Вернулся, надел пояс. Вообще-то зря осторожничал: не о камни, так о ферму моста заеду. Навстречу им я не выбегу, чего доброго, не так поймут; придется лезть вверх и там затаиться. Такая технология, однако! Хотя, с другой стороны, такой заряд ничем, кроме сигнала точного времени, не колыхнешь.
Быки были со щелями и неровные, их я преодолел без труда. Забил пару-тройку костылей, обмотав молоток тряпкой, а груз передвинув на спину. Дальше шли железные переплетения, насквозь ржавые и в темноте более величественные, чем Эйфелева башня. Тут я попотел, но в конце концов долез до перил, перемахнул их и залег за бортовое ограждение.
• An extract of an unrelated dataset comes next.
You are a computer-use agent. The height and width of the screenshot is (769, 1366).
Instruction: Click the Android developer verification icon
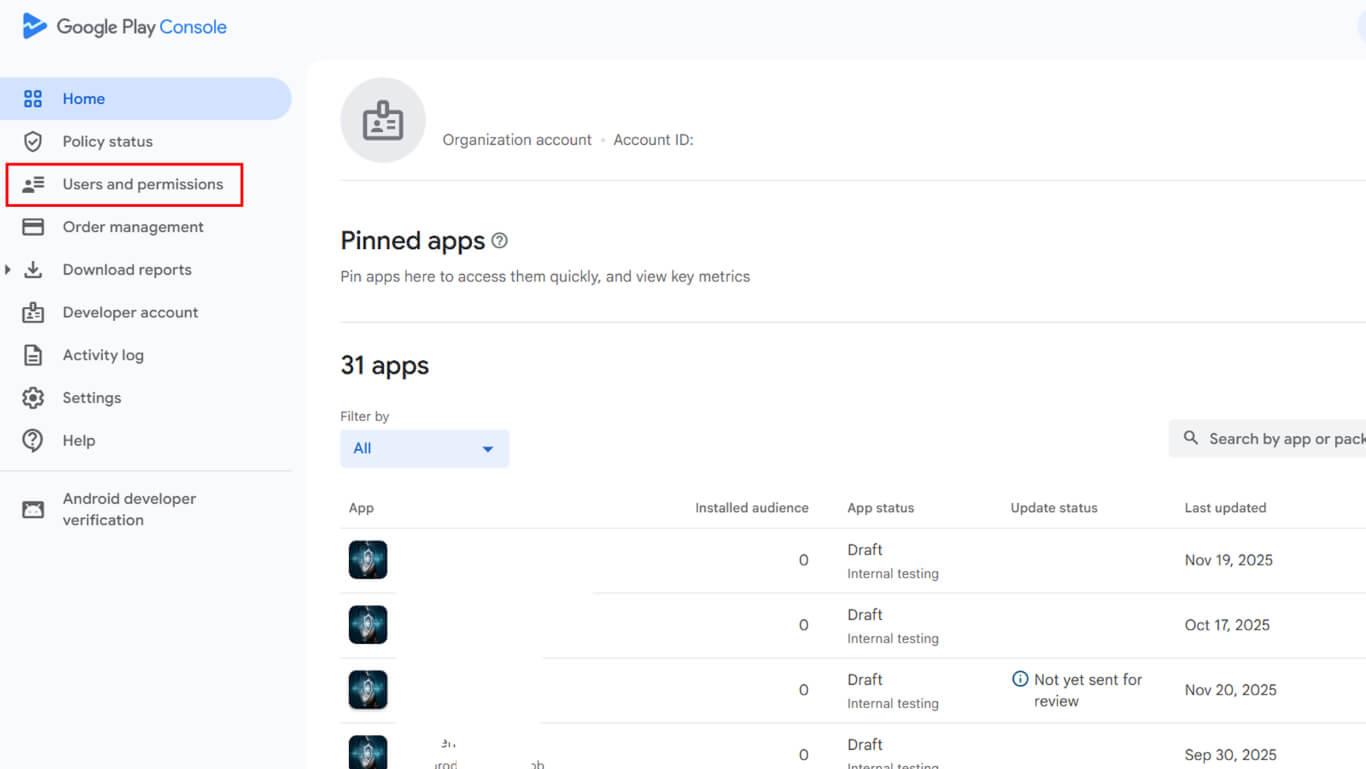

Войско живорезов, по наблюдениям, обосновалось на том берегу, где пещеры, но в стороне от них. (Надеюсь, Рози убережет своих сосунков и дальше, раз их пока не тронули.) Часовые, однако, и впрямь были уже на мосту. Опасался я их не очень: как правило, они экономят батарейки, свечные огарки, керосиновые лампы и стоят посреди утробной темноты, трясясь от страха в своих латах и скафандрах. Насчет скафандров — не красное словцо: видел я на одном такой — глубоководный футляр в виде башни с червяками для конечностей и без кислородного баллона. Если столкнусь с таким — притворюсь большою лужей. Силы внушения у меня было достаточно, чтобы изобразить и кое-что менее заурядное, но на скелет с розовым бантиком или ведьмака в отрепьях они среагируют куда живее, чем требуется. А вообще — я глянул на фосфорную цифирь моих часов — минут пять всего потерпеть осталось. Быть или не быть, вот в чем вопрос. Пояс в одну сторону, я в другую — то было бы славно, да нырнуть без шума мне труднее, чем играть в привидения.